Before that moment of the cartoon, my working model of the act of thinking was; as people we choose to entertain thoughts, and those thoughts can be held up to logic and we can decide what to believe and proceed as reason dictates. Visualize the classic "ghost in the machine."
With the revelation that Pierce's writing provided, "We are scientists discovering beliefs", I saw, courtesy of an unexpected cartoon; myself and my classmates as bundles of statements walking around colliding with experiences. We did not determine the whole thinking process as sentient beings. We WERE our thoughts, and our thoughts were colliding with new information and being changed whether we wanted them to or not. I lost that sense of Cartesian mind/body duality.

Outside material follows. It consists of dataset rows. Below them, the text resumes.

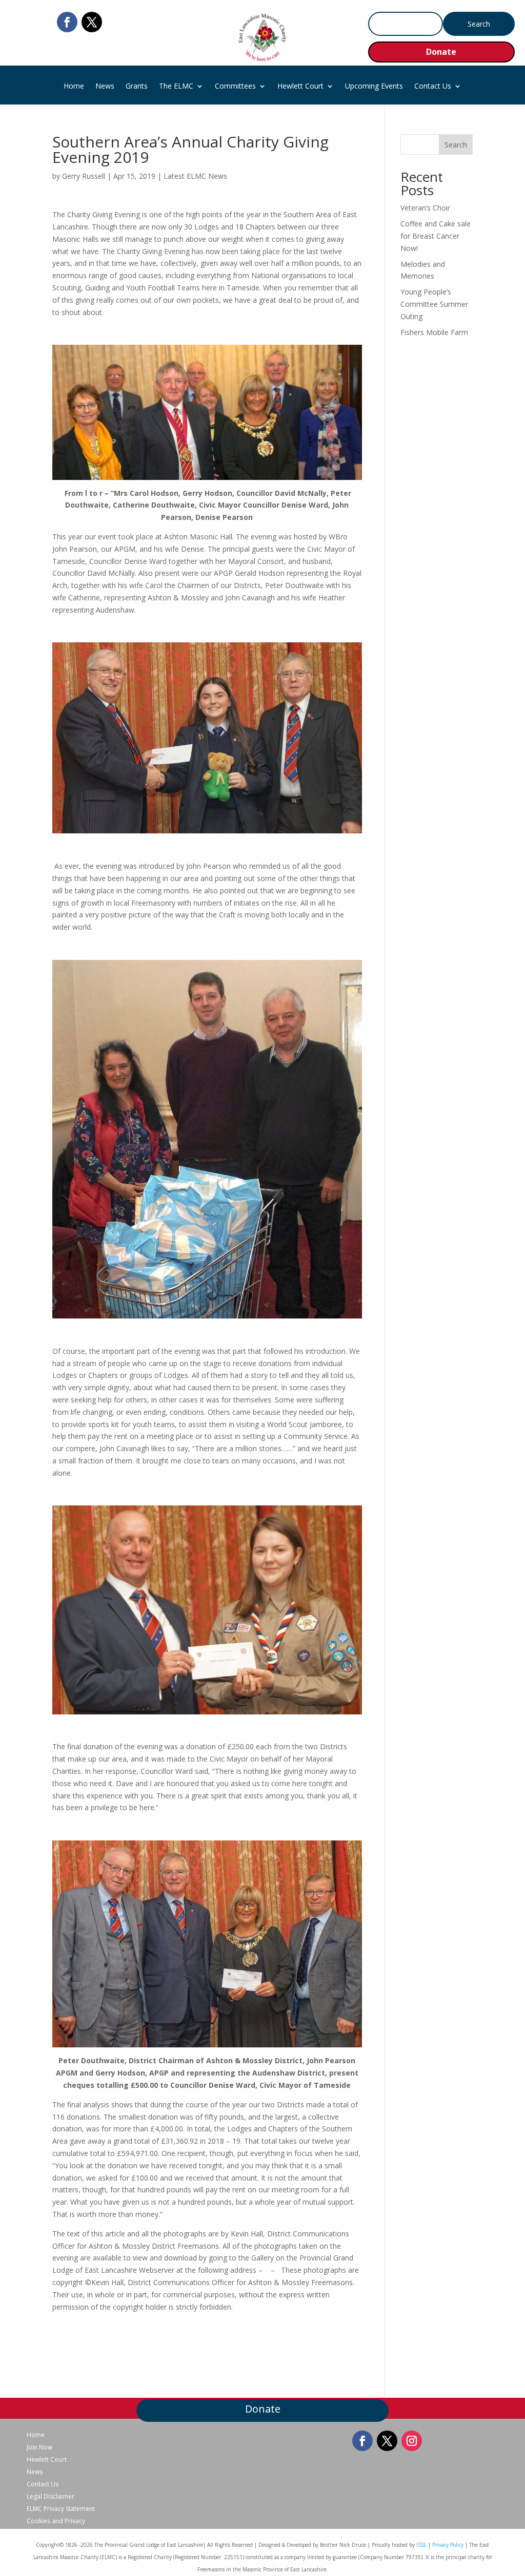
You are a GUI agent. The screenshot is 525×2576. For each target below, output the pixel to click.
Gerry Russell (83, 176)
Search (456, 145)
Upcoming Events (374, 86)
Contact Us (432, 86)
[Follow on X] (92, 22)
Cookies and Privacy (56, 2521)
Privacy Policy (447, 2544)
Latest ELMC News (195, 176)
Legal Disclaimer (50, 2497)
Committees (235, 86)
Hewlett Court (300, 86)
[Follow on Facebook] (67, 22)
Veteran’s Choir (425, 208)
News (104, 86)
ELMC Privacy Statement (61, 2509)
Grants (137, 86)
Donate (441, 51)
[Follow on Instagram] (411, 2441)
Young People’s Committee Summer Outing (434, 304)
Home (74, 86)
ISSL (421, 2544)
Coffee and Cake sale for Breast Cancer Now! (435, 236)
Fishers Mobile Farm (434, 332)
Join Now (39, 2447)
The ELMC (176, 86)
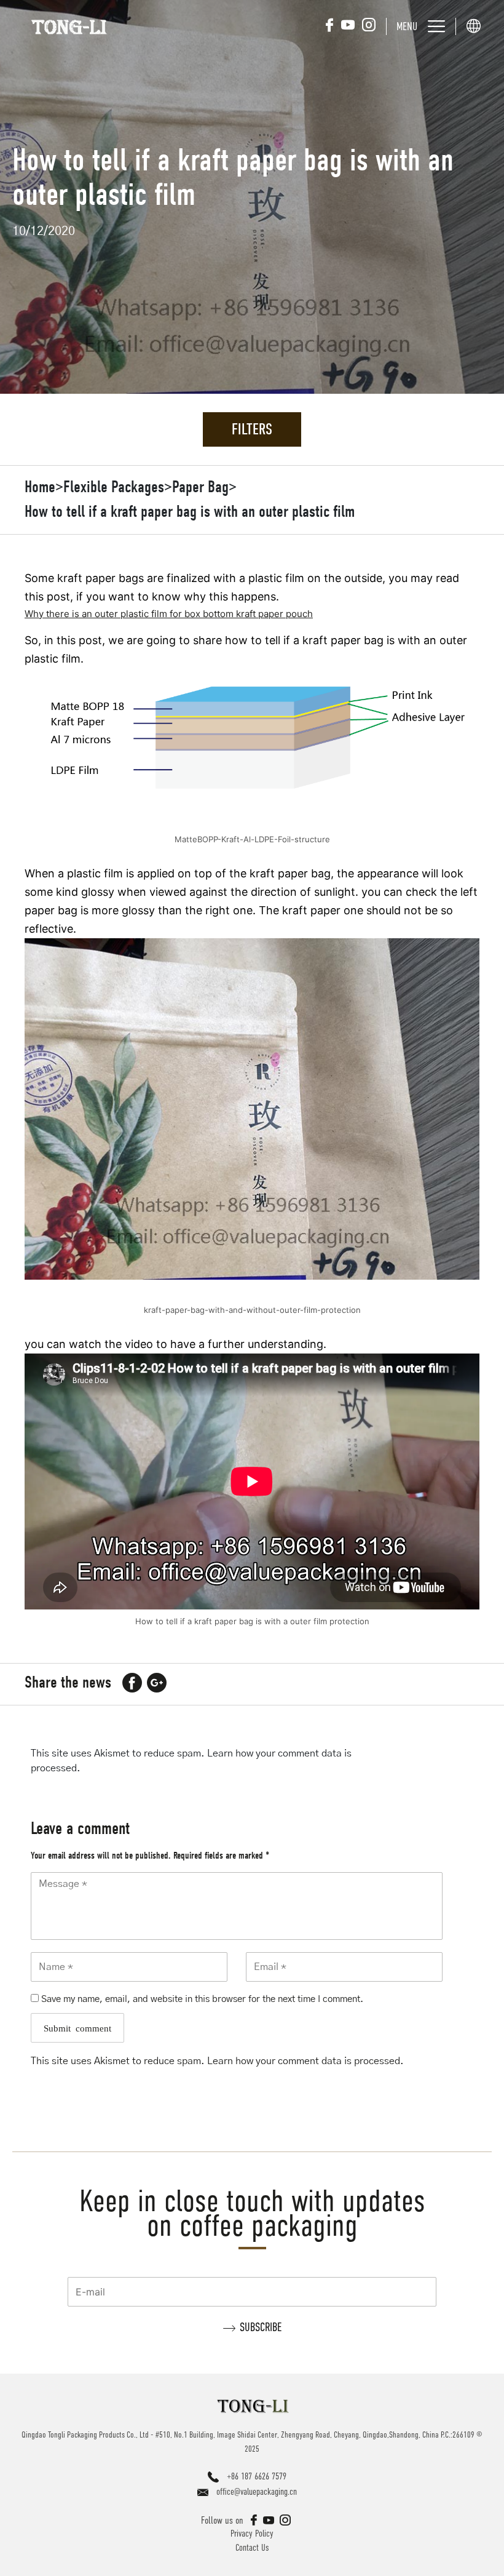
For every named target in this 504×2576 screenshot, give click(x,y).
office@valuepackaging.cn (256, 2491)
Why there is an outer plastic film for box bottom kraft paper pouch (169, 614)
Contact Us (252, 2547)
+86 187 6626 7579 (256, 2476)
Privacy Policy (252, 2533)
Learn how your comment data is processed (303, 2061)
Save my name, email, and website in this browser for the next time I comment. (202, 1999)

Without the idea that I was a brain in a body I realized there was no such thing as objectivity, wherein reason is the sovereign faculty - which is, in my opinion, the primary illusion that a liberal arts education rests upon. When I realized there was no such thing as objectivity I started to question all that stems from objectivity. I quickly noticed that we were expected to accept too many things as given - if you are curious please see Pius IX Syllabus of Errors. They are all there! And that is how I used a liberal arts degree to deconstruct modernity.
With Pragmatism I was able to side-step all the absurdity that goes with modernity - relativism, for one. That there is no God, for another. Oh how silly it is to proceed along that line of thought. Do you know, friend, that without faith in God, you can't even accomplish an act of kindness? You can try to be good, but you can't know with absolute certainty that the outcome of your good intentions will be good. ( Ethics of Ambiguity, Simone de Beauvoir )

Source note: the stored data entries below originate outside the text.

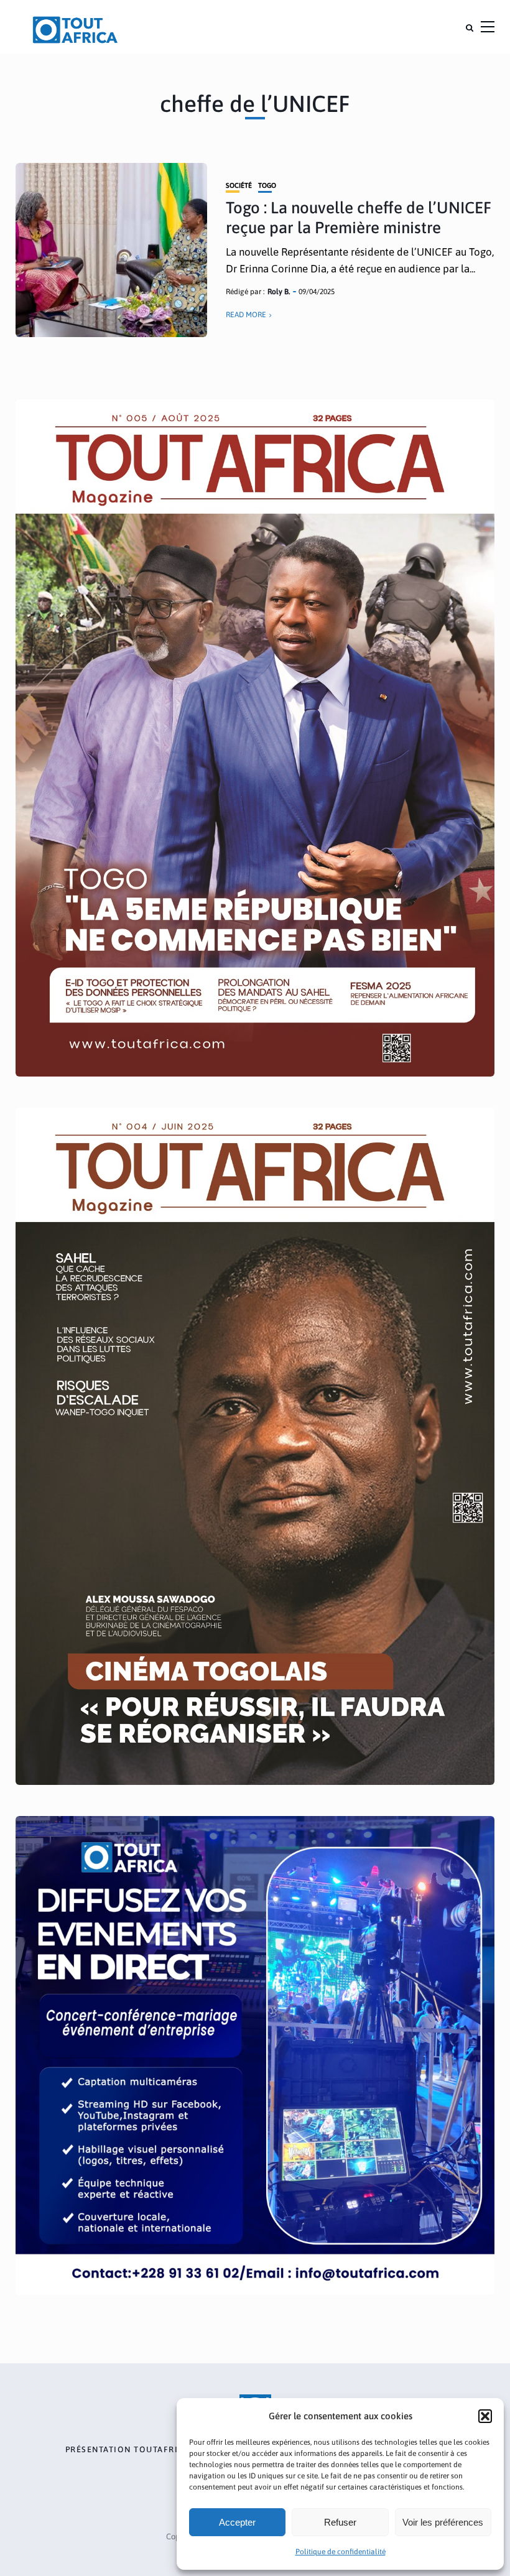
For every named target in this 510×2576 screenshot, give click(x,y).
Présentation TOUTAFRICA (127, 2449)
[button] (485, 2416)
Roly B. (278, 291)
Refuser (340, 2522)
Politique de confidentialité (340, 2551)
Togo (267, 185)
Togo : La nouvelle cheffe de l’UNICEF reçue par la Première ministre (358, 217)
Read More (246, 314)
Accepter (237, 2522)
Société (239, 185)
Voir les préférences (442, 2522)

Pierce introduced the fact the we were objects in a field of other objects. We do not decide or dictate the contents of our mind - our thought is the product of our experiences.
I began to wonder - are our experiences random or is some greater being making things occur? The only way I could know was by experimenting. Eventually, I reconsidered the tossed aside notion that Religion was bad.
I only did what Pierce suggested - when it came to my guiding beliefs, such as Who am I? What is my life for? What makes anything have any meaning? I acted as a scientist would: I tried out different beliefs, and I looked for consequences. If a certain belief had a consequence that made me less able to handle my life - then that was a bad belief. If a certain belief helped me to survive or feel health of mind - I deemed it to be true.
Eventually I was able to pull the Bible back out of my Father's discard pile - you can do this kind of thing if you take nothing for granted. You can "discover" Truth.
It takes a long time to get to mental health, or Truth, in this way. But I find it pretty comforting, personally. There is hope for people who are willing to try on thoughts, or kiss frogs.
Have you ever heard the statement "If you want a Prince, you have to kiss a lot of frogs." ? Oh the frogs, the frogs. That is a story for another time. And anyway, He's really a King.

2 comments:

  1. I don't have to look for a she-frog in my late fifties besides it doesn't seem to be tied with age. I have found, and what I have found I have named "oness". "Oness" of my marriage, oness of my family, of my faith, of my life... It's something wonderful. To gain this oness however we need two wings, faith and reason on which we can fly to contemplate truth (exactly - "Faith and reason are like two wings on which the human spirit rises to the contemplation of truth", JPII).

    ReplyDelete
  2. Ah Jozef,
    Thank you! That is the perfect quote from Bl. John Paul II.
    I am a little behind you - I still have to sift through my mind and learn new things. (Kiss frogs.)I discover things DAILY that help the light shine brighter. Or some days it is dark and I just try to hold on. I am pinning the JPII quote to my fridge!